The idea is to help do prep work for NASA's next Mars lander, InSight, which could launch in March 2016.
This color-enhanced view shows the terrain around the rover's landing site within Gale Crater on Mars. Colors were enhanced to bring out subtle differences, showing that the landing region is not as colorful as regions to the south, closer to Mount Sharp. (NASA; University of Arizona)
NASA said the InSight mission will deploy a heat probe that will hammer itself a few yards, or meters, deep into the ground to monitor heat coming from the interior of the planet. The brightness of the ground affects temperature below ground, because a dark surface warms in sunshine more than a bright one does.
Spacecraft that land in dusty areas of Mars create dark blast zone patterns where bright dust is blown away by the landing. Monitoring with the High Resolution Imaging Science Experiment (HiRISE) camera on NASA's Mars Reconnaissance Orbiter shows these dark patterns fade over time in a surprising way, NASA said.

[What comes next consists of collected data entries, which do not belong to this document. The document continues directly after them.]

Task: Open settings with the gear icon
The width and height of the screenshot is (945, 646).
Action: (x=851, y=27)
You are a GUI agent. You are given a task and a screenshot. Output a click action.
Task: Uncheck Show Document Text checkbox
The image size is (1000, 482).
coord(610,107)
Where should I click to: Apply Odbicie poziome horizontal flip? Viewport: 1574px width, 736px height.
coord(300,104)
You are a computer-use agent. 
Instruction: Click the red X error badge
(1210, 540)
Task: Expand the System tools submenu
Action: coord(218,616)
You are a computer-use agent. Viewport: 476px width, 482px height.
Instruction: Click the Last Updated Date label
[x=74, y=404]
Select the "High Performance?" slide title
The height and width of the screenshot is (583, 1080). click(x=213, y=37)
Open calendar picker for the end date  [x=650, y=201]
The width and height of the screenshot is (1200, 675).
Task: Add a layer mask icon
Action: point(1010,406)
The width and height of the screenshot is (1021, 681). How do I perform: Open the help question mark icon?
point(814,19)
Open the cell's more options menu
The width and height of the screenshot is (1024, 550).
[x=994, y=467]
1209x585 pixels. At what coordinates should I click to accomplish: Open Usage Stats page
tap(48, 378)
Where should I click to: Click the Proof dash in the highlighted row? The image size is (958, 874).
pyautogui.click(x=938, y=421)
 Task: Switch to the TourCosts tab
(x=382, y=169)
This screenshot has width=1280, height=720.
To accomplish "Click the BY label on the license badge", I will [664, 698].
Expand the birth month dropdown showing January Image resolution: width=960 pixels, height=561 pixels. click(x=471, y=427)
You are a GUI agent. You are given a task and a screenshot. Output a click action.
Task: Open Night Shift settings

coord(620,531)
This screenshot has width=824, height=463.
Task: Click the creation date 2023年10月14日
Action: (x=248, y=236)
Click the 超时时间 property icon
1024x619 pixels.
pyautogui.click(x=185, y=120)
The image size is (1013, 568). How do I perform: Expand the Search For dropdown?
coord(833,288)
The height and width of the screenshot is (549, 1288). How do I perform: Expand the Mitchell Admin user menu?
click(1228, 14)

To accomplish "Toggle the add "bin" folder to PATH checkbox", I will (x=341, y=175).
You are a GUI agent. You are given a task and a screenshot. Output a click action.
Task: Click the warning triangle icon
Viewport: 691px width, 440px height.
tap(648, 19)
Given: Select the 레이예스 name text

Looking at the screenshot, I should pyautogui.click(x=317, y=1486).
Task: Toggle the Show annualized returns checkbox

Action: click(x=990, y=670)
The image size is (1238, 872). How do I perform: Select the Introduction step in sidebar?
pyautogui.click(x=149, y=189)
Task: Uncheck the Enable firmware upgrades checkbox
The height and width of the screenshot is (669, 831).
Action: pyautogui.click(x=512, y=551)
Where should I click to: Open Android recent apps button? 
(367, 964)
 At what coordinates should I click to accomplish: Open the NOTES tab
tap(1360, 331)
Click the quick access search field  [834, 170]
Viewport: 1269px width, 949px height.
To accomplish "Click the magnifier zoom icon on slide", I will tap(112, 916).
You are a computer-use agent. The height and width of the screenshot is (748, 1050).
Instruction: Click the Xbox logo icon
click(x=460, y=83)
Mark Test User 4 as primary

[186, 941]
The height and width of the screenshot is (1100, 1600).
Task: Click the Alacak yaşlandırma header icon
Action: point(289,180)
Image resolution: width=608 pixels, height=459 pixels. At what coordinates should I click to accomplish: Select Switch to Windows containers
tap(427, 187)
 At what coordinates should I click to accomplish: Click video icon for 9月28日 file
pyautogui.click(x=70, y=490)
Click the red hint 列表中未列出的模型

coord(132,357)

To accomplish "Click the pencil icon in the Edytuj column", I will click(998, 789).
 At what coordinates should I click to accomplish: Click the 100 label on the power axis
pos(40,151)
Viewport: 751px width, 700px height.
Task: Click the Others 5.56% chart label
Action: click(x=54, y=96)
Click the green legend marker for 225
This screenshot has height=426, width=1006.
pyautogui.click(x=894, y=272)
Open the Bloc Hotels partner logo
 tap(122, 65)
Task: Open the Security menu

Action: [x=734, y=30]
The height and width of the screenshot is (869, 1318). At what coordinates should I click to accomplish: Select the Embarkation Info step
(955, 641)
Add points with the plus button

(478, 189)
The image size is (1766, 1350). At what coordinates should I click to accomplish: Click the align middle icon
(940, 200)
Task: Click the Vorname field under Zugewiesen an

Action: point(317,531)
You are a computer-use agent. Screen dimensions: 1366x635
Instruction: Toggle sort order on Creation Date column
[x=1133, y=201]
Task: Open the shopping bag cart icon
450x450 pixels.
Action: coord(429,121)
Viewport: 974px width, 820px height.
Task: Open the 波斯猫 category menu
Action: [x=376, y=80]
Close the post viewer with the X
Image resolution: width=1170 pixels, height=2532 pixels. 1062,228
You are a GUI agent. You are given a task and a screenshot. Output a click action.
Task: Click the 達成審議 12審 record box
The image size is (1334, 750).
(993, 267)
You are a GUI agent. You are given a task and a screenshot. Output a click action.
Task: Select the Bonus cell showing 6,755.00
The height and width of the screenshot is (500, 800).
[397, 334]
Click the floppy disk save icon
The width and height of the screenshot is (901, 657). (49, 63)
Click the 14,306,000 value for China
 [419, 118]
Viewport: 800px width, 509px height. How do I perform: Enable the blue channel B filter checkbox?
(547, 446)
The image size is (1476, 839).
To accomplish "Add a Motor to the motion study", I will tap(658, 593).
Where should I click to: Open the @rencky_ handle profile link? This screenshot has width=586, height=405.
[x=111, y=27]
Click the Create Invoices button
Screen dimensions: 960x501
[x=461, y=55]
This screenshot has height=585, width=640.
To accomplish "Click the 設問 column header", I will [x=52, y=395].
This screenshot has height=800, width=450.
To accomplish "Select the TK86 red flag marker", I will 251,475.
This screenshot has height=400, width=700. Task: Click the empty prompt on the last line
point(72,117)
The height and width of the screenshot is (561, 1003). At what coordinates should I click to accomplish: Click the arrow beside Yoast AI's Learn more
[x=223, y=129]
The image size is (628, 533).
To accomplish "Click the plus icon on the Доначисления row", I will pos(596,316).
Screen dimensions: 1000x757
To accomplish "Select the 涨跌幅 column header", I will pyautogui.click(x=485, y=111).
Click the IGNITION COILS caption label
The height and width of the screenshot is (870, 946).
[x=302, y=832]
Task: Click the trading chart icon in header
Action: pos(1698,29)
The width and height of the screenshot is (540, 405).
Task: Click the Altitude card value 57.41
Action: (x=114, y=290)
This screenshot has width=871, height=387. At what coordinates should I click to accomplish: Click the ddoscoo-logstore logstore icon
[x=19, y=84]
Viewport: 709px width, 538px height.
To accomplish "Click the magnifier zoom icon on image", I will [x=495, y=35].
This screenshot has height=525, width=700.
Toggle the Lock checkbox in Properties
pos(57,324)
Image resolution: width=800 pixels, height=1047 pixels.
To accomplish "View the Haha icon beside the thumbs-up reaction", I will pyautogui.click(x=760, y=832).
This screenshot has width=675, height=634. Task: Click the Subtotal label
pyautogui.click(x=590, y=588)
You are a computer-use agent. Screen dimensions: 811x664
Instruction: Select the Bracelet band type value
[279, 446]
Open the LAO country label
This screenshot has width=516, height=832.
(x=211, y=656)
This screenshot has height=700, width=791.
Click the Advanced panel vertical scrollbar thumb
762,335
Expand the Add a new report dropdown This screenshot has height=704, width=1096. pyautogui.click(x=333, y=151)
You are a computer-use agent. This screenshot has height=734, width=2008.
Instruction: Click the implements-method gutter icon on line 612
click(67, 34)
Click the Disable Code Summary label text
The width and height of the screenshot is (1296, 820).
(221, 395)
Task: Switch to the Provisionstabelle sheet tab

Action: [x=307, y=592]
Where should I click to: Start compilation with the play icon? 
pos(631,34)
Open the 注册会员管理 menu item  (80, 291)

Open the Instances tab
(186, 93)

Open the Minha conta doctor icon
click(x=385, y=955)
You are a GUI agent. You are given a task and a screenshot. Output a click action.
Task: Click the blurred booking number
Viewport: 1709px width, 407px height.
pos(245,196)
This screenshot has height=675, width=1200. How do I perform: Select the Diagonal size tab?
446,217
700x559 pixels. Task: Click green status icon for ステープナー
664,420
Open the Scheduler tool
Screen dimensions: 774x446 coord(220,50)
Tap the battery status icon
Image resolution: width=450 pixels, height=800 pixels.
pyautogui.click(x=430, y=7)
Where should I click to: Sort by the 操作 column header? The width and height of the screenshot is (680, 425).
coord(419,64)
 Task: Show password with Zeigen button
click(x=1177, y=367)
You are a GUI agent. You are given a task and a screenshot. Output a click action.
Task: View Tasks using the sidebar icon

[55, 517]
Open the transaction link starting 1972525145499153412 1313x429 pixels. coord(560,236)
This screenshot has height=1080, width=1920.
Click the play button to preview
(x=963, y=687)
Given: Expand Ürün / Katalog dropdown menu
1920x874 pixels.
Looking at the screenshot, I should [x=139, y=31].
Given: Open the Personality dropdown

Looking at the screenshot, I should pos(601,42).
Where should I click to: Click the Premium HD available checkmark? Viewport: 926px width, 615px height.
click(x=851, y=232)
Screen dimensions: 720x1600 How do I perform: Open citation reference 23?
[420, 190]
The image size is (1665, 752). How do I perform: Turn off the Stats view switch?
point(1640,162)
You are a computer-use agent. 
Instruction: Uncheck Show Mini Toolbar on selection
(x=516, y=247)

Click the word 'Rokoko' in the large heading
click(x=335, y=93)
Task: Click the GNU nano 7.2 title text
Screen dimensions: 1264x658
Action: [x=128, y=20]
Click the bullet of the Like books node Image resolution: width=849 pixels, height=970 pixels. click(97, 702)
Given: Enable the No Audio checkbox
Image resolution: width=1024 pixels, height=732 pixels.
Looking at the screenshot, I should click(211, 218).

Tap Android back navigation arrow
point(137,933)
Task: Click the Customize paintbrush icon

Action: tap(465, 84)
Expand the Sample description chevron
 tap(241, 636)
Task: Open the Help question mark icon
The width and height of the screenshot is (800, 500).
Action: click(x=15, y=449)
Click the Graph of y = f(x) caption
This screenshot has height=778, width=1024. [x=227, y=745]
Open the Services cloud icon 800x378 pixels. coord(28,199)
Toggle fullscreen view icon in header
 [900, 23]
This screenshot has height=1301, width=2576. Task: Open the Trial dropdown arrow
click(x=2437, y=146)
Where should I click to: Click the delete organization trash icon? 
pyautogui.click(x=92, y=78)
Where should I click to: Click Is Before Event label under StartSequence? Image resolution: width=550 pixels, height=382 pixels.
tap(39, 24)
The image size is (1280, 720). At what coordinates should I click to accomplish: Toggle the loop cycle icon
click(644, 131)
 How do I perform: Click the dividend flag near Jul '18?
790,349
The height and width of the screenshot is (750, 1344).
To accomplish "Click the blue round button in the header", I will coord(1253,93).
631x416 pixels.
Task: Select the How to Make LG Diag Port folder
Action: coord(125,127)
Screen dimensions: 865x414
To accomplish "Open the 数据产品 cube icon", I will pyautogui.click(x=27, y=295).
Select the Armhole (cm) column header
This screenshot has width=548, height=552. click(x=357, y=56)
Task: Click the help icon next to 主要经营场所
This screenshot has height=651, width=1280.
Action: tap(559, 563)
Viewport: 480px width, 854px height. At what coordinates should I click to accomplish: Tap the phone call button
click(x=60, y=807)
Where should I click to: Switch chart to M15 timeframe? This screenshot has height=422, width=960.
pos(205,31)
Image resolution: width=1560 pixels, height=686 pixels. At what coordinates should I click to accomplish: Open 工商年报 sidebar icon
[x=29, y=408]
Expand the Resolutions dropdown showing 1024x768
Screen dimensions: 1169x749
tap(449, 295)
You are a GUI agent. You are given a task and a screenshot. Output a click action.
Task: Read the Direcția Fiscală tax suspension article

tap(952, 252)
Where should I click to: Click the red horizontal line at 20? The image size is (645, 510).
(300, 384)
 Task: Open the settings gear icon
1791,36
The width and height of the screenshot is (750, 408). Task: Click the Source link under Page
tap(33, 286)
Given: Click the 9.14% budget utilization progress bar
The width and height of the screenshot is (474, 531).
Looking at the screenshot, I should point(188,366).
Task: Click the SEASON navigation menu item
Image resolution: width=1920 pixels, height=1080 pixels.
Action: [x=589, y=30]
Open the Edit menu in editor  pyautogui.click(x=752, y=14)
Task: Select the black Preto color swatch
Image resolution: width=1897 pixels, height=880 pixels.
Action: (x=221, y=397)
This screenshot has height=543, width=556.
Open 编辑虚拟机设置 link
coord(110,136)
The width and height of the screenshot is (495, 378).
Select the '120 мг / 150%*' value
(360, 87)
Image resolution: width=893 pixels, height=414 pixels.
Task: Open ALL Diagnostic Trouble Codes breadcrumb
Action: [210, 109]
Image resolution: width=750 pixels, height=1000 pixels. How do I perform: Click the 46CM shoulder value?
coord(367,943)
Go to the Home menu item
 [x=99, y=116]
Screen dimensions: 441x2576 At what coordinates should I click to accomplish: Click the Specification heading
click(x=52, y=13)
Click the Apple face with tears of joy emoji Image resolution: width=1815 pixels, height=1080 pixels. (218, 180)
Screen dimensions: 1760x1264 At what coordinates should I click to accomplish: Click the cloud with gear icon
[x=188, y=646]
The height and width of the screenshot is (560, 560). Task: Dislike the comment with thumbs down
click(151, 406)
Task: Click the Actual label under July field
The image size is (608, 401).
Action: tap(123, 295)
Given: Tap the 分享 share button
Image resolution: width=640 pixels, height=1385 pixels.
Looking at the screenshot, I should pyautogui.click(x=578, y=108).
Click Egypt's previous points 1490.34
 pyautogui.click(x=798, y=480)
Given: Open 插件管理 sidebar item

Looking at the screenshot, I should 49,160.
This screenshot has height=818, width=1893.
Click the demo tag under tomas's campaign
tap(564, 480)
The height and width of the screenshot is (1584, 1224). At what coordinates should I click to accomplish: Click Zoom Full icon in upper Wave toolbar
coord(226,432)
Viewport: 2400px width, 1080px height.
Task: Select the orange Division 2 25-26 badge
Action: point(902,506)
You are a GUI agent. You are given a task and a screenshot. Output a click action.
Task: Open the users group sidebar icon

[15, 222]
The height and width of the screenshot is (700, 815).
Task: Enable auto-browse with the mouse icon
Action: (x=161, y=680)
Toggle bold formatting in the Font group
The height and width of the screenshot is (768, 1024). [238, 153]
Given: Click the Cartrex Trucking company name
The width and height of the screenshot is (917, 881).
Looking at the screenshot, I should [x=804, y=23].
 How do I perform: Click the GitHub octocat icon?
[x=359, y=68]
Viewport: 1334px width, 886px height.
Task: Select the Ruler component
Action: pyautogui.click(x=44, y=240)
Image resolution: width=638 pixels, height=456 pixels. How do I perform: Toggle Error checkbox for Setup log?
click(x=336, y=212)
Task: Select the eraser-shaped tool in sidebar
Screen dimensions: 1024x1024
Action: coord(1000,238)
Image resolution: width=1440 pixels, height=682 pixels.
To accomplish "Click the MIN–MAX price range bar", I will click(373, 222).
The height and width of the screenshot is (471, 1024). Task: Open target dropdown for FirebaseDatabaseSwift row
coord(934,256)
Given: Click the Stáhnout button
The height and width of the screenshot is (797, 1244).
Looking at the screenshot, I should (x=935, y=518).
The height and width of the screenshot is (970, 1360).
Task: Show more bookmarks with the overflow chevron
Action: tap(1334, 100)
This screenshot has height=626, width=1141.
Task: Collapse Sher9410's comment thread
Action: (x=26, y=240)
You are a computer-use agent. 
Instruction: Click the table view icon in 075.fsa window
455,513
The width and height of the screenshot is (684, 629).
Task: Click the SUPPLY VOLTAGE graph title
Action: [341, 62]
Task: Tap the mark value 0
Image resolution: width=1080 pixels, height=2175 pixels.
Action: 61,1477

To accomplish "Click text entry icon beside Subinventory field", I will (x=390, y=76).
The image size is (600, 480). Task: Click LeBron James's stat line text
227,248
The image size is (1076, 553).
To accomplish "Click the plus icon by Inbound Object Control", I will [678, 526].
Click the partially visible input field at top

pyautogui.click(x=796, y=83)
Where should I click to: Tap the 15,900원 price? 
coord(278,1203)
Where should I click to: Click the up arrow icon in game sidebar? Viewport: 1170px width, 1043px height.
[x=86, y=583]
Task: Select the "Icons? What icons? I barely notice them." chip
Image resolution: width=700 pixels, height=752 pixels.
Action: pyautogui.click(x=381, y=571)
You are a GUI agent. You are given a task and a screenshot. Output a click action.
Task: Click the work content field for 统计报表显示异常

For example, NASA writes that the first series of images HiRISE took shows a repeating sequence of seven images of the scar where the Mars Science Laboratory's descent stage hit the ground.
“The descent stage, or "sky crane," had lowered Curiosity onto the ground and then flown approximately 2,100 feet (650 meters) away and hit the ground. The fading of the dark blast zone resembles what has been observed at other Mars landing sites, presumably because bright dust is settling on the surface and masking the blast zones. Scientists thought they could model this fading and predict how long it would take for the patterns to disappear entirely. However, the most recent image, taken in February 2015, shows that this blast zone is not fading as quickly as expected, and may even be darkening. This indicates that understanding is still incomplete about processes that move dust around on the Martian surface.”
Check out these other hot stories:
Cash, IT security threaten NASA Deep Space Network operation
NASA sets asteroid mission, demo technologies
Building superior engineers to address the century’s greatest engineering challenges
Could modernized analog computers bring petaflops to the desktop?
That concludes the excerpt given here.